What to produce →
Copy out every line of the records where the string "agent" occurs.

Provided material: Begin

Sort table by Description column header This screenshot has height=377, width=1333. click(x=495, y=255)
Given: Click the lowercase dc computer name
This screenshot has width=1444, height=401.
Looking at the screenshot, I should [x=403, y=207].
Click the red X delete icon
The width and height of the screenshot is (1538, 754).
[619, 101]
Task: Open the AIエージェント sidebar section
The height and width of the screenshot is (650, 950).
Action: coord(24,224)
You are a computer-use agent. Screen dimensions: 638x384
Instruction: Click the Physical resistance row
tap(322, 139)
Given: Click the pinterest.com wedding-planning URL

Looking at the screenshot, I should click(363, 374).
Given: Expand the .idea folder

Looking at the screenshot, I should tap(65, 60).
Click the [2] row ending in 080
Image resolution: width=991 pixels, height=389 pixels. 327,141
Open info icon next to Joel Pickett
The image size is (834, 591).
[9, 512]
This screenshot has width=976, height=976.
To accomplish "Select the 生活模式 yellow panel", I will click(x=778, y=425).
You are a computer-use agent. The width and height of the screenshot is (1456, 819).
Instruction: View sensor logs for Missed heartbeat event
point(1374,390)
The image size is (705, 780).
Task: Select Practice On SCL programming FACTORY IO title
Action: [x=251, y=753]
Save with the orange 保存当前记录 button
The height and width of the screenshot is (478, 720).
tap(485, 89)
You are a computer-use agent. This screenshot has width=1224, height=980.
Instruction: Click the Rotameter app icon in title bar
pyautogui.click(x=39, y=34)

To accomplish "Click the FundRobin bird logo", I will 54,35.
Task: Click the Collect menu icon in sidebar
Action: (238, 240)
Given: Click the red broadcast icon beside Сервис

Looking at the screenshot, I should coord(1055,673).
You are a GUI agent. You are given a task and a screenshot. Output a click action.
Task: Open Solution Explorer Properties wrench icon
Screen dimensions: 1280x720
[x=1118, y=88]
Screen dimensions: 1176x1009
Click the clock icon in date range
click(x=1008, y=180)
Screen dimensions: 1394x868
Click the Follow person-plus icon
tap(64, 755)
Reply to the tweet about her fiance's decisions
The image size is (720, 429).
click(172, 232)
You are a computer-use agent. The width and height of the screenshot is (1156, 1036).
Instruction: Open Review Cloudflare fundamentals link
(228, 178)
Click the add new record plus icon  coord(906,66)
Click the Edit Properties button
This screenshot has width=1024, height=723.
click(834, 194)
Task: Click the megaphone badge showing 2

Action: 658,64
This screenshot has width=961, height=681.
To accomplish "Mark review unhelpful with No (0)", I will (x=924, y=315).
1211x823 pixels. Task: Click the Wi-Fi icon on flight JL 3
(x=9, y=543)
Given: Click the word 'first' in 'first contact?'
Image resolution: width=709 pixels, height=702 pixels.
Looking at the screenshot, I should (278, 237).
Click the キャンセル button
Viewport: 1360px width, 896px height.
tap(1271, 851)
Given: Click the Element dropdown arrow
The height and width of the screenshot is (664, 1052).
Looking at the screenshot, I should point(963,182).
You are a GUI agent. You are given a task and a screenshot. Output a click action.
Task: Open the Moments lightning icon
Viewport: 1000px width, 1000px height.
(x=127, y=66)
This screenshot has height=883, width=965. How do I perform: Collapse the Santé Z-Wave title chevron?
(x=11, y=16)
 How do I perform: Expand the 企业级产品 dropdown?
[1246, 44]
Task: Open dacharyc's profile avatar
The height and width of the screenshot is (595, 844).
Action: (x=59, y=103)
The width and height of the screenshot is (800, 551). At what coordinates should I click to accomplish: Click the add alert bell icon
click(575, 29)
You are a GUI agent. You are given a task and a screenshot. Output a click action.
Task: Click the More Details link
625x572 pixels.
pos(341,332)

Provided material: End

Solved exercise →
You are a computer-use agent. Screen dimensions: 638x384
You are a computer-use agent. The width and height of the screenshot is (1456, 819).
You are a computer-use agent. This screenshot has width=1224, height=980.
You are a GUI agent. You are given a task and a screenshot. Output a click action.
You are a computer-use agent. The width and height of the screenshot is (1156, 1036).
You are a GUI agent. You are given a task and a screenshot. Output a click action.
You are a GUI agent. You are given a task and a screenshot. Output a click action.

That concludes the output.